Carrier Aggregation and LTE-Unlicensed
One of the biggest innovations in driving the return of the small cells is LTE-Unlicensed technology, also known as LTE-LAA (LTE-License Assisted Access). Mobile operators are beginning to aggregate unlicensed spectrum in the 5 GHz band with their available licensed spectrum to add even more bandwidth.
As LTE-LAA is an extension of LTE-Advanced and is based on carrier aggregation, it’s no surprise that small cells remain central to its deployment. Leveraging small cells for LTE-LAA provides a localized approach to carrier aggregation that helps mobile operators co-exist with the Wi-Fi community, while being able to further maximize their spectrum to increase capacity and coverage and ease network strain. Small cells are also suited to deployment in the LTE-LAA 5 GHz band as they are better suited to the band’s low power requirements as opposed to macrocells.
LTE-LAA is expected to be fully standardized in 3GPP Release 13, currently planned to be finalized in 2016.
Breaking Down the Numbers
Dell’Oro Group has forecast that small cell RAN revenues will account for 16% of the total RAN market by 2020. According to Pongratz, “the indoor enterprise/public access market improved significantly in 2015, though outdoor revenues still account for the greatest portion of revenue. We expect the indoor segment to grow at a quicker pace and expect the revenue split between indoor and outdoor to be closer to 50/50 by 2020.” And 5G small cells will account for close to 5% of the small cell market by 2020.
Deployments Around the World
A large proportion of the world’s small cells have been deployed in Asia Pacific in Korea and Japan, with volumes picking up in China and India. In dense environments, mobile operators are deploying enterprise and residential small cells in indoor venues to add capacity locally, with the potential for a 1-to-4 ratio of macrocells to small cells.
Outdoor picocells will most likely leverage a Cloud-RAN architecture and will roll out in 2017. Cloud-RAN deployments are now out of the proof of concept stage and are currently in trials. These cloud-based access points, which are also known as virtual base stations or C-RANs, will form the base of a 5G network architecture. They will handle not only the voice and data traffic for consumers, but will also support the M2M and IoT applications that form the ‘connected network’ of the future.
The majority of small cells will be multi-mode, supporting both LTE and Wi-Fi in the 5GHz band, allowing operators to take advantage of cost savings due to leveraging unlicensed spectrum. By supporting the 5GHz band, mobile operators can also deploy LTE-LAA on the same small cell.
Critical Lessons Learned
Each small cell deployment is unique – and what happens in the lab is never replicated exactly in the field. In addition, we learned that focusing on data speeds in trials wasn’t enough. In real-world deployments, it’s more important to make sure that the small cells gel with the network from all angles and not just provide the required data speeds.
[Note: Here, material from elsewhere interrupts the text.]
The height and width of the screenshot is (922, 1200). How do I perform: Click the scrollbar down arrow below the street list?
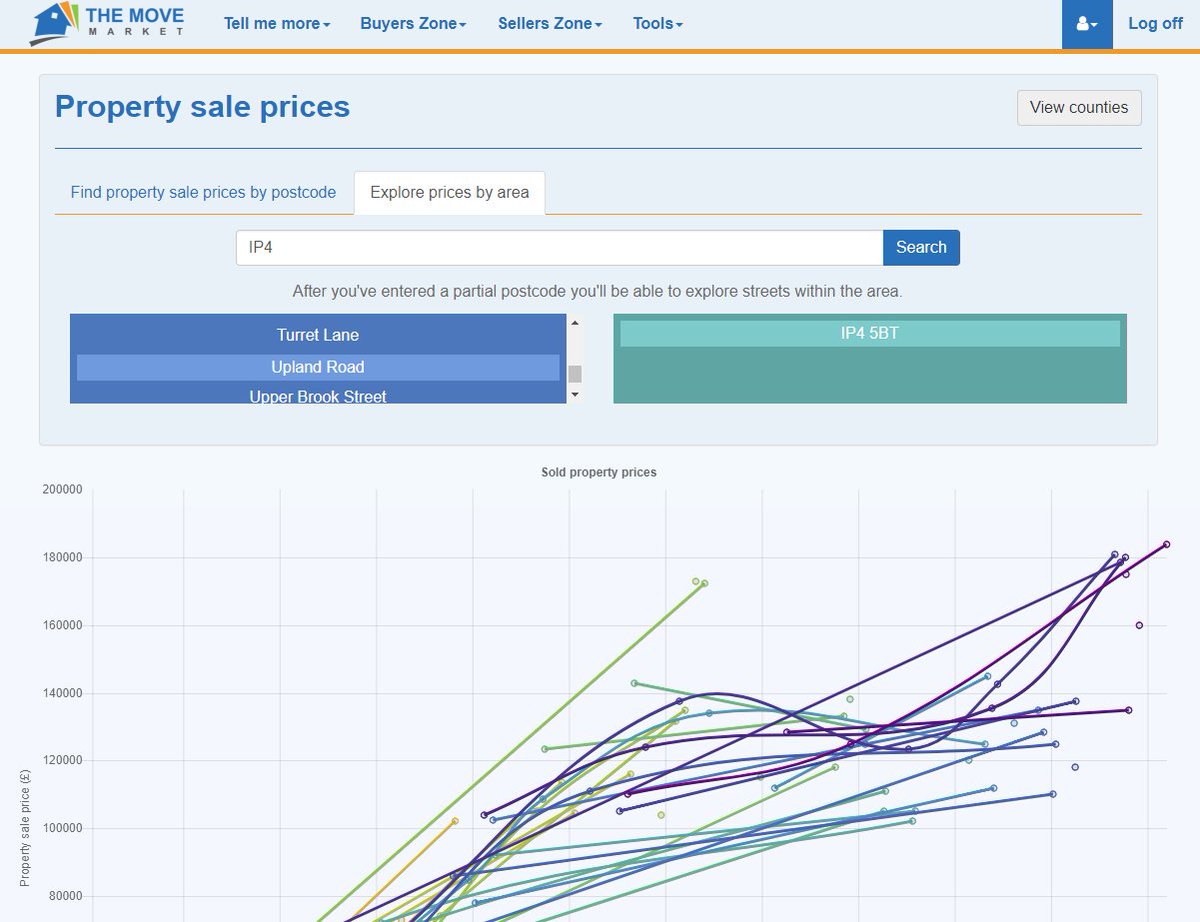coord(574,394)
Mobile operators also need to plan for more than just mitigating interference between small cells and macrocells. They also need to mitigate issues associated with small cell placement and acquiring the necessary real estate. This needs to happen early in the planning process to ensure a smooth roll-out.
Small cells have returned in a big way. From a role of just filling coverage gaps in 3G networks, small cells now form a major part of mobile operators’ strategy as they contend with exploding mobile data traffic on their networks and chart their path towards 5G. It’s all about adding capacity efficiently and economically. Now that the small cell force has awakened, we can’t wait for the next sequel.